I saw many people today that I haven't seen in a long time. I looked around the school and took my seat towards the back, all the others were filled with them. I called on the Spirit of God to flow through out all of them gathered together to pay respects to a man and his family. The man has left this earth to join those in Heaven, leaving behind many sad hearts, leaving a hole in the place where he had once been. This man, like me, chose to live most of his life in Arlington. It sounds like he left several times to go to college. find a job, visit other places, but, mainly he lived in Arlington. I didn't know him real well personally but I did know him my whole life. When I came into the world he was here, and when he left the world I was here. His close family member was just laid to rest before Christmas, and now we lay him to rest. I can't figure it all out. He wasn't very old, a kind, gentle soul giving so much of himself to the people of Arlington...

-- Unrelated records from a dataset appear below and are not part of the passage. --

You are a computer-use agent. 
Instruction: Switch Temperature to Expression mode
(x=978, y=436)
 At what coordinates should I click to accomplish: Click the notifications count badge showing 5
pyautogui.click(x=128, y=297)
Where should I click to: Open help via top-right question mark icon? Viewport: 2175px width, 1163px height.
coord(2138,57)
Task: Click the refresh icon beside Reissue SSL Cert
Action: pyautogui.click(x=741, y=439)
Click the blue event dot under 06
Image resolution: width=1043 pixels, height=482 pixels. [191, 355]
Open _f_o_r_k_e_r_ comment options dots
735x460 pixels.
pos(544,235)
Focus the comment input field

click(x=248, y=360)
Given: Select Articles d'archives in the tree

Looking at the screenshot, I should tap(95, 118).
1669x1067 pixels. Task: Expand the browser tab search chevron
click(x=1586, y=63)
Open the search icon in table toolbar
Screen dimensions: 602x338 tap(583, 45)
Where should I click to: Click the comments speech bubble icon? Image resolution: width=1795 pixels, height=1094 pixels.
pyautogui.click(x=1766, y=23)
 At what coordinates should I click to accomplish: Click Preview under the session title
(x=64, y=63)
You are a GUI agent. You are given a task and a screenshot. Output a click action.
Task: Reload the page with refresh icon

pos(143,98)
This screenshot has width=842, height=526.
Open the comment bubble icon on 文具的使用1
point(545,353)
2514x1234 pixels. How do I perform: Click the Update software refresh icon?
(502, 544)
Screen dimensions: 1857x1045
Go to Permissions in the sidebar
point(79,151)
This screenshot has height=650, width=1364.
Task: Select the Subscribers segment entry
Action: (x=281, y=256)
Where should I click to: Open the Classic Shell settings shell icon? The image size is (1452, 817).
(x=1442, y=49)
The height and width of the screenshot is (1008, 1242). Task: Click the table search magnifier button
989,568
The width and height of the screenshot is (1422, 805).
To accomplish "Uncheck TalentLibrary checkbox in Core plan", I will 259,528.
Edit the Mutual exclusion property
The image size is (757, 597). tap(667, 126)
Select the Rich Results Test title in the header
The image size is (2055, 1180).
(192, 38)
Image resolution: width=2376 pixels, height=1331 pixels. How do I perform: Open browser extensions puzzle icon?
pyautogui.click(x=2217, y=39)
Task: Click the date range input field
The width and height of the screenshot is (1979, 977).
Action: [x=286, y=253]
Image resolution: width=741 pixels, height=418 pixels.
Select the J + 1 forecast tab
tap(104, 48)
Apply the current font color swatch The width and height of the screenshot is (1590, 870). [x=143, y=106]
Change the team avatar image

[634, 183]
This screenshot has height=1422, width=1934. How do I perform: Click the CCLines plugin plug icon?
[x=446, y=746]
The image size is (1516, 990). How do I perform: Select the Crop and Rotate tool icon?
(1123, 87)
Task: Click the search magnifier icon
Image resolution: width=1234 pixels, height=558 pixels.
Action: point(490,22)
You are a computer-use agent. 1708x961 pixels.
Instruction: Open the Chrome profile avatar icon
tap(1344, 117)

finding his wife that went before him of a disease they still have to figure out.
She was beautiful and loved her children, I knew her, my mom and dad knowing all of their parents very well. Going before her parents to lead the way? How about the children they leave behind? The grandchildren just twinkles at that time, now walk behind their grandpa's casket with tears of things that were yet to be.
And this is when we question how all of this works God... this is when we ask why?
I look around me, in front of me the man who worked with my mom in school for 30 plus years, beside him his boys whom I haven't seen in at least 30 years. Those 30 years have been kind to them, they are as handsome as I remember, their smiles telling of the history of this place. To my right I see girls I graduated with, their husbands, and their mothers with them. A sadness hangs in the air as we look to each other and remember all the years gone by.
The singers start and my heart sings with them - it is all so beautifully sad.
The preacher starts talking and my soul talks with him - it is all so beautifully true.
And I slow down my mind of all the questions...
I slow down and breath deep.
I don't know if it is more time that we want but I do know we want enough time. Enough time to laugh long, and sing with joy.
And I remember when he died. My favorite man, my dad.
I felt like I should have left home, left Arlington.
Wouldn't this have been easier if I had moved far away and hadn't gotten so close with all of these people?
A gentle whisper flows through my veins and I look around again at all gathered here in this place. All gathered here in Arlington once again.
In this place we learned, we sang, we laughed, we danced, we cried...
I see in my hearts eyes, all the wonderful people that have left this town, they have left and yet stayed in contact with each other, kept this place in their hearts...
I realize quite rapidly, and with a force from God...
that for now, I am meant to be right here.
I am meant to be in Arlington, where I have always been, so that when the saddness comes home to celebrate life I can connect and say to them...
I remember,
I understand,
I will be here...
This is your home before Heaven and you are always welcome back here.
This town has turned out a lot of really good people -
And as they all leave this place the singer sings "Save a Place for Me" -
I remember this man with a great joy in my heart,
realizing deeply that he is not gone, but has gone ahead.
He will save a place for those he so dearly loved.
And I will pray that all who gathered will know the great love of Jesus Christ our Savior, and will all feel welcome to come home to this small town at any time.
I pray they will feel that they are living life so fully, so that when the time comes they are fully ready to die.
Should I stay here yet another year in this small town?
As I ask this I feel His arms gently holding those who mourn.
I can't understand this kind of grief. It hurts,
but I can feel God's Grace and know in time we will all say "now I understand".